Write out all of the entries below without changing a single character.

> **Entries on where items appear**

* Start *

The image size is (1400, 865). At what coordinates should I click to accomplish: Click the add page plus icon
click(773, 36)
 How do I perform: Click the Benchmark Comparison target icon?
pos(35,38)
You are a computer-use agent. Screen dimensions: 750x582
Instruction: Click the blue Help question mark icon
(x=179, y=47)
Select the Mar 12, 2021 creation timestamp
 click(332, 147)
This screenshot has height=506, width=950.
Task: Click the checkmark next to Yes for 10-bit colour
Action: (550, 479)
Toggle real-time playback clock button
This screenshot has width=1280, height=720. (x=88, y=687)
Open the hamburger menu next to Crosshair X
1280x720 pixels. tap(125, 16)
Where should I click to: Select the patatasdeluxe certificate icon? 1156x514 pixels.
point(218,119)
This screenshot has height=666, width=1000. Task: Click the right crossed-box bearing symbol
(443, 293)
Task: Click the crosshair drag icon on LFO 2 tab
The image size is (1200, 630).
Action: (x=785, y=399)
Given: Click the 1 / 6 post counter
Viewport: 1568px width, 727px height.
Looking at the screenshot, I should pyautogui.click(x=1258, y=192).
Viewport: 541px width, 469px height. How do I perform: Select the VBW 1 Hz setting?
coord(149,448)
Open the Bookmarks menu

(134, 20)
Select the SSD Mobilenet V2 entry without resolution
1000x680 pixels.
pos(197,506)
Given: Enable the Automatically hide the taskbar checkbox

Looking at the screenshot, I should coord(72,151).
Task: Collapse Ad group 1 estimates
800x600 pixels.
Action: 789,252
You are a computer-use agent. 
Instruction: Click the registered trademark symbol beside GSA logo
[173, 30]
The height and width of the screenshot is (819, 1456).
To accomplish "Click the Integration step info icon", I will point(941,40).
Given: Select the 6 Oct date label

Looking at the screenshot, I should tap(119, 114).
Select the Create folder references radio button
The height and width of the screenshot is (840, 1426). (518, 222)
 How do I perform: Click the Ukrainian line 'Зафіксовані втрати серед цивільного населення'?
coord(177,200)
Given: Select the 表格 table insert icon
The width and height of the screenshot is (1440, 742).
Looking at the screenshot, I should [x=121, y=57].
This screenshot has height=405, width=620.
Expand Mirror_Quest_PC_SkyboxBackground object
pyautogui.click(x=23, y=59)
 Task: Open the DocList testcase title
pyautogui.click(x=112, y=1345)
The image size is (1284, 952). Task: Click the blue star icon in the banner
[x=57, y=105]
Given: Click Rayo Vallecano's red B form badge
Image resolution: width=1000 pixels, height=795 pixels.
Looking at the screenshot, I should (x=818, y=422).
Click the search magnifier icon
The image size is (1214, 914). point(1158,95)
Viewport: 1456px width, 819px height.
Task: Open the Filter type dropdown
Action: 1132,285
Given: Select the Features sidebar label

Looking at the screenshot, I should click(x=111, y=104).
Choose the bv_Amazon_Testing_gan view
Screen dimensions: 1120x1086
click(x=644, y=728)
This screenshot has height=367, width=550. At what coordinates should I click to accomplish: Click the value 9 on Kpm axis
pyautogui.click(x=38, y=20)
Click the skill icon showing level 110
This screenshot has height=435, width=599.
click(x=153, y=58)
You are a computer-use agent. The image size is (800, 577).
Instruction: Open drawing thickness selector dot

* End *

> **SOLUTION FOR THIS TASK**
The image size is (1400, 865). At what coordinates should I click to accomplish: Click the add page plus icon
click(773, 36)
 How do I perform: Click the Benchmark Comparison target icon?
pos(35,38)
You are a computer-use agent. Screen dimensions: 750x582
Instruction: Click the blue Help question mark icon
(x=179, y=47)
Select the Mar 12, 2021 creation timestamp
 click(332, 147)
This screenshot has height=506, width=950.
Task: Click the checkmark next to Yes for 10-bit colour
Action: (550, 479)
Toggle real-time playback clock button
This screenshot has width=1280, height=720. (x=88, y=687)
Open the hamburger menu next to Crosshair X
1280x720 pixels. tap(125, 16)
Where should I click to: Select the patatasdeluxe certificate icon? 1156x514 pixels.
point(218,119)
This screenshot has height=666, width=1000. Task: Click the right crossed-box bearing symbol
(443, 293)
Task: Click the crosshair drag icon on LFO 2 tab
The image size is (1200, 630).
Action: (x=785, y=399)
Given: Click the 1 / 6 post counter
Viewport: 1568px width, 727px height.
Looking at the screenshot, I should pyautogui.click(x=1258, y=192).
Viewport: 541px width, 469px height. How do I perform: Select the VBW 1 Hz setting?
coord(149,448)
Open the Bookmarks menu

(134, 20)
Select the SSD Mobilenet V2 entry without resolution
1000x680 pixels.
pos(197,506)
Given: Enable the Automatically hide the taskbar checkbox

Looking at the screenshot, I should coord(72,151).
Task: Collapse Ad group 1 estimates
800x600 pixels.
Action: 789,252
You are a computer-use agent. 
Instruction: Click the registered trademark symbol beside GSA logo
[173, 30]
The height and width of the screenshot is (819, 1456).
To accomplish "Click the Integration step info icon", I will point(941,40).
Given: Select the 6 Oct date label

Looking at the screenshot, I should tap(119, 114).
Select the Create folder references radio button
The height and width of the screenshot is (840, 1426). (518, 222)
 How do I perform: Click the Ukrainian line 'Зафіксовані втрати серед цивільного населення'?
coord(177,200)
Given: Select the 表格 table insert icon
The width and height of the screenshot is (1440, 742).
Looking at the screenshot, I should [x=121, y=57].
This screenshot has height=405, width=620.
Expand Mirror_Quest_PC_SkyboxBackground object
pyautogui.click(x=23, y=59)
 Task: Open the DocList testcase title
pyautogui.click(x=112, y=1345)
The image size is (1284, 952). Task: Click the blue star icon in the banner
[x=57, y=105]
Given: Click Rayo Vallecano's red B form badge
Image resolution: width=1000 pixels, height=795 pixels.
Looking at the screenshot, I should (x=818, y=422).
Click the search magnifier icon
The image size is (1214, 914). point(1158,95)
Viewport: 1456px width, 819px height.
Task: Open the Filter type dropdown
Action: 1132,285
Given: Select the Features sidebar label

Looking at the screenshot, I should click(x=111, y=104).
Choose the bv_Amazon_Testing_gan view
Screen dimensions: 1120x1086
click(x=644, y=728)
This screenshot has height=367, width=550. At what coordinates should I click to accomplish: Click the value 9 on Kpm axis
pyautogui.click(x=38, y=20)
Click the skill icon showing level 110
This screenshot has height=435, width=599.
click(x=153, y=58)
You are a computer-use agent. The image size is (800, 577).
Instruction: Open drawing thickness selector dot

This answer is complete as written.